- What you will do: With pictures left out, set down exactly the lines that begin at the one containing "Given: Open Google Chrome from the taskbar" and end with the last line of the entries below.

.....

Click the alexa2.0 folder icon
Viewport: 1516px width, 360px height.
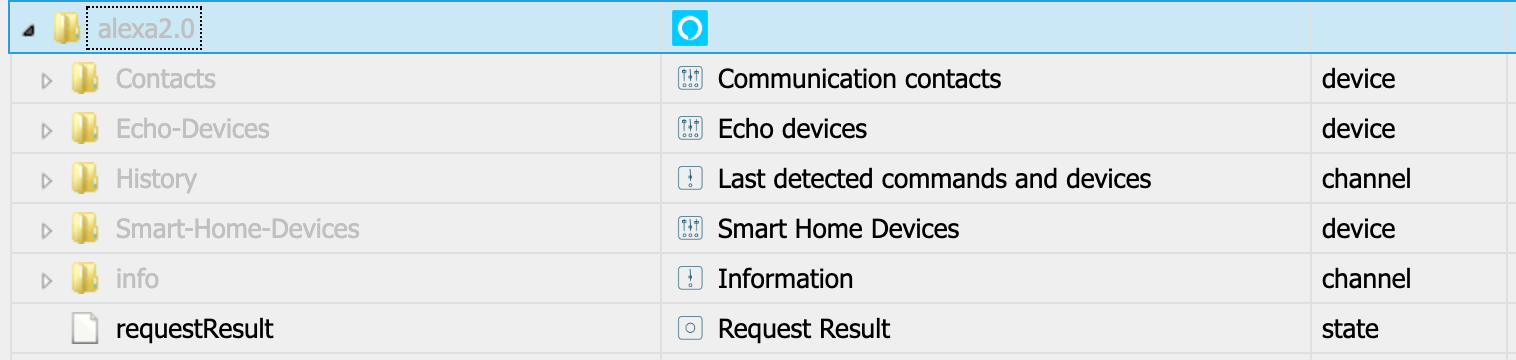(67, 29)
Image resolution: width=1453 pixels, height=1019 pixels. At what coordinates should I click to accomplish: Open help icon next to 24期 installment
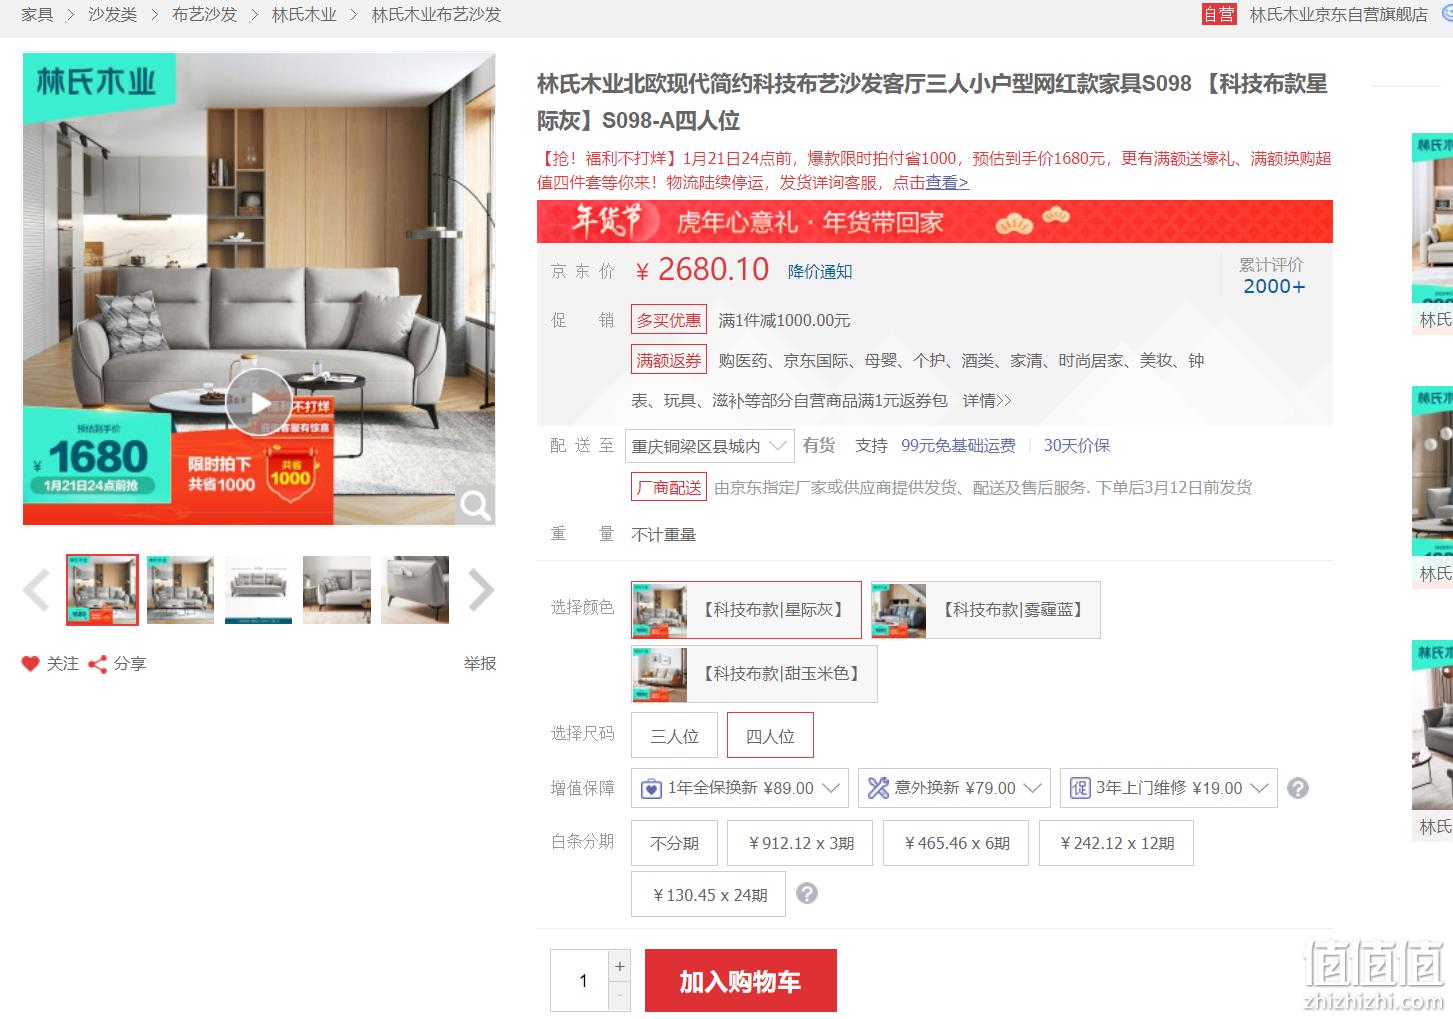[807, 894]
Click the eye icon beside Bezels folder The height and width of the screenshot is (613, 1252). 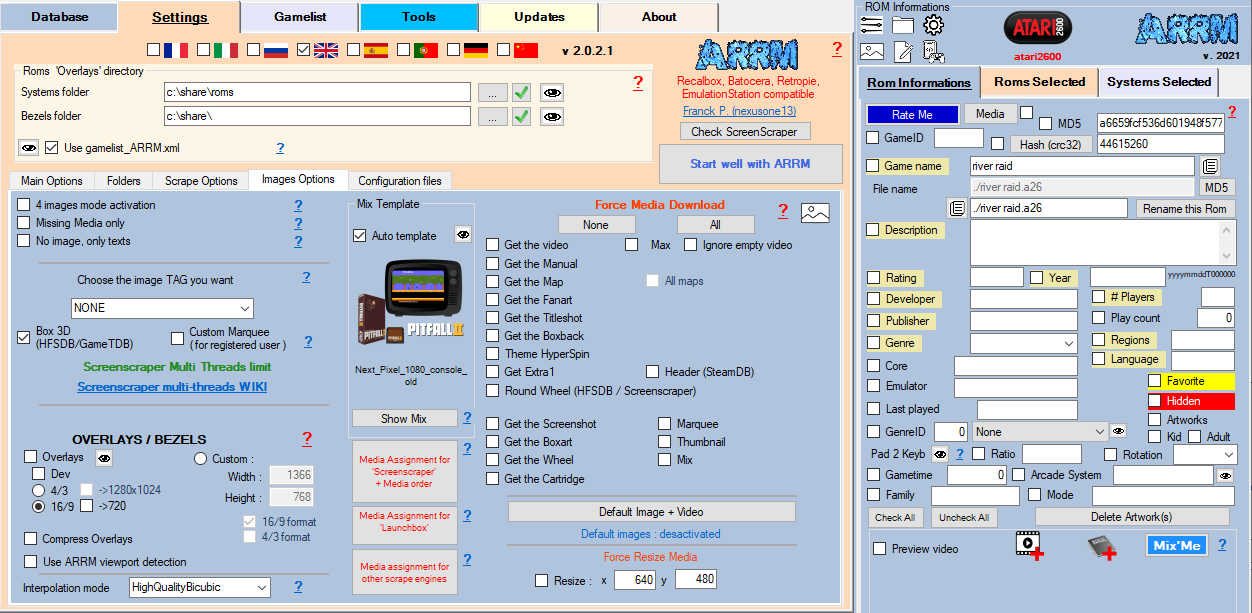pos(551,117)
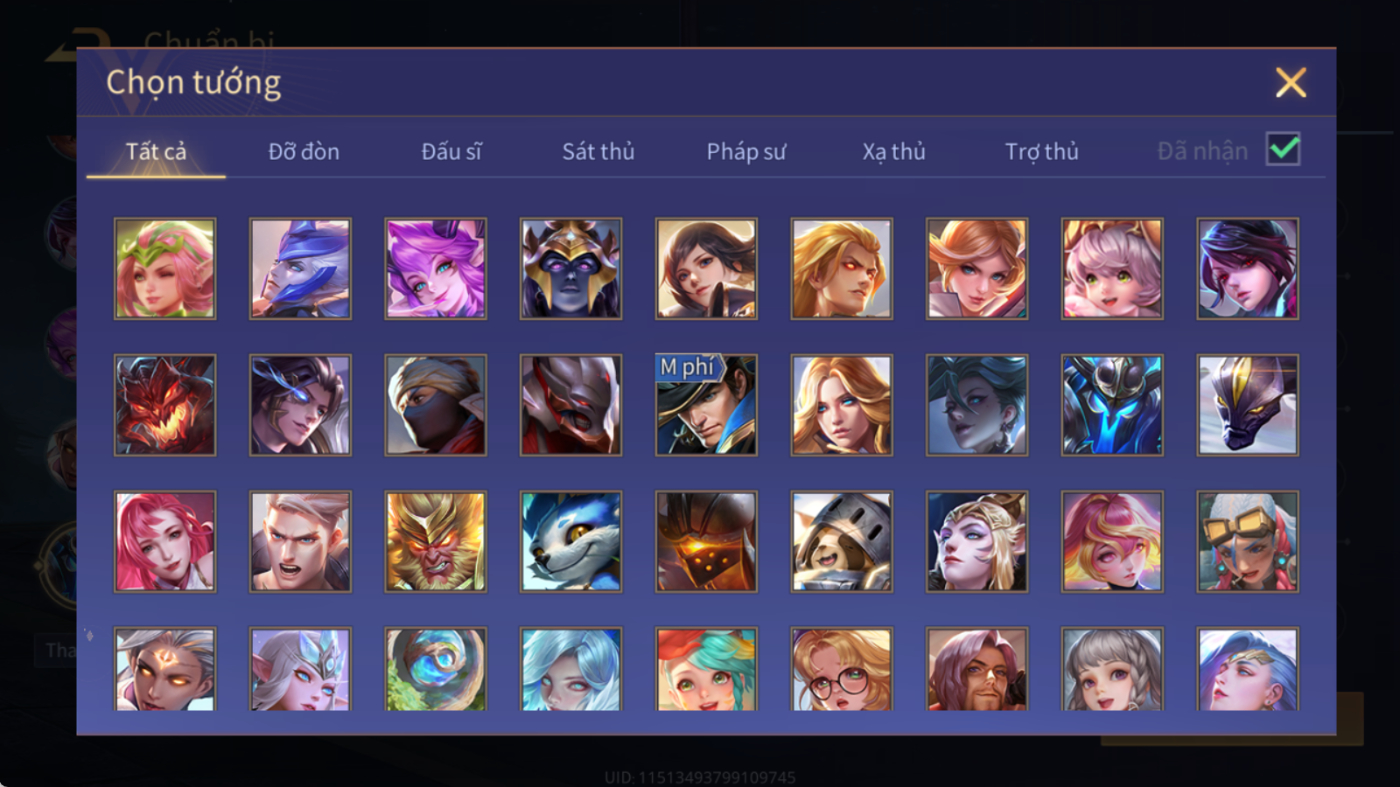This screenshot has width=1400, height=787.
Task: Show the 'Pháp sư' heroes tab
Action: 746,152
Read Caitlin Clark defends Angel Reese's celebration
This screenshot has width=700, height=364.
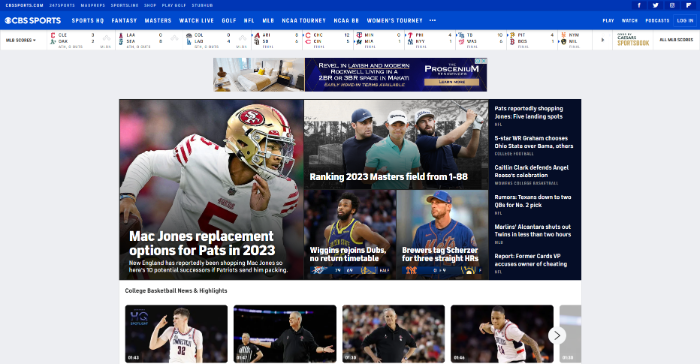532,171
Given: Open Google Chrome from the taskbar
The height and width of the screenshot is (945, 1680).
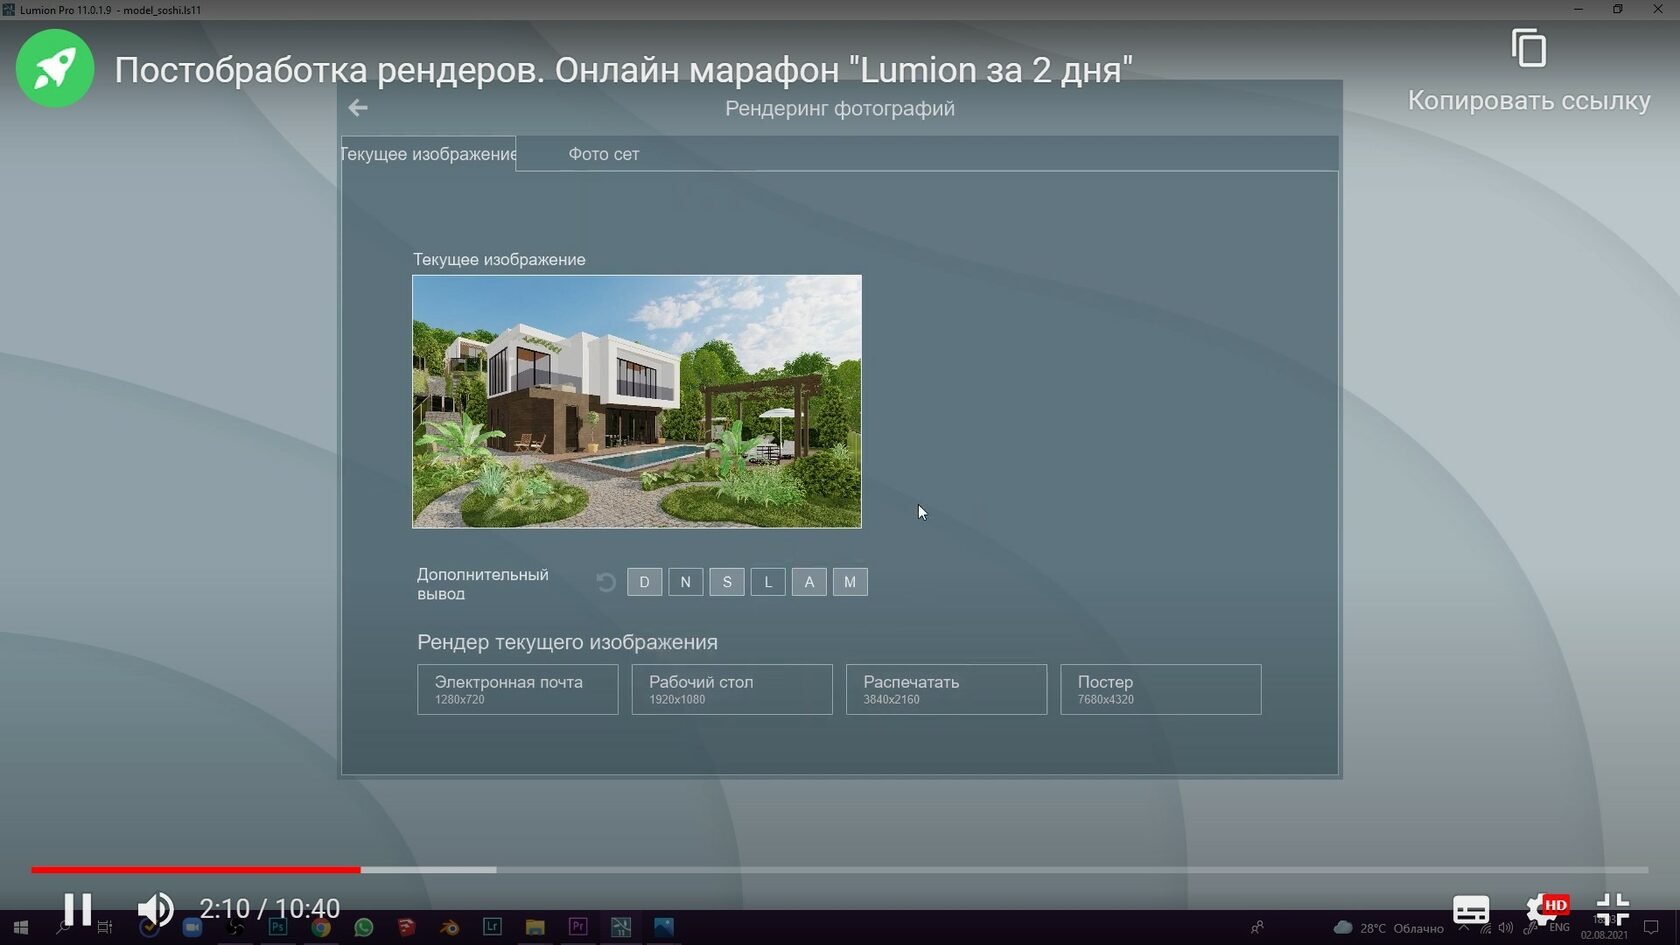Looking at the screenshot, I should pos(320,927).
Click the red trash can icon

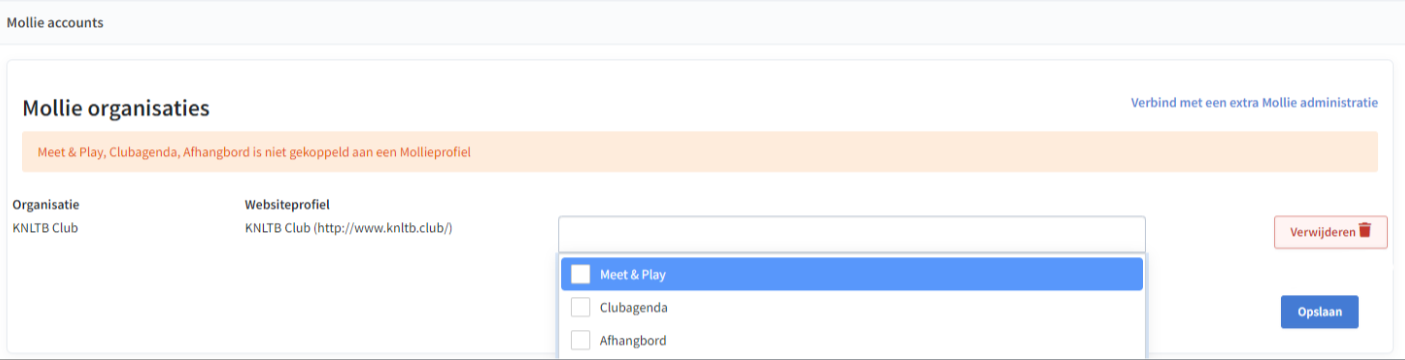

.....

- Response box:
Given: Open Google Chrome from the taskbar
The height and width of the screenshot is (945, 1680).
Looking at the screenshot, I should pos(320,927).
Click the red trash can icon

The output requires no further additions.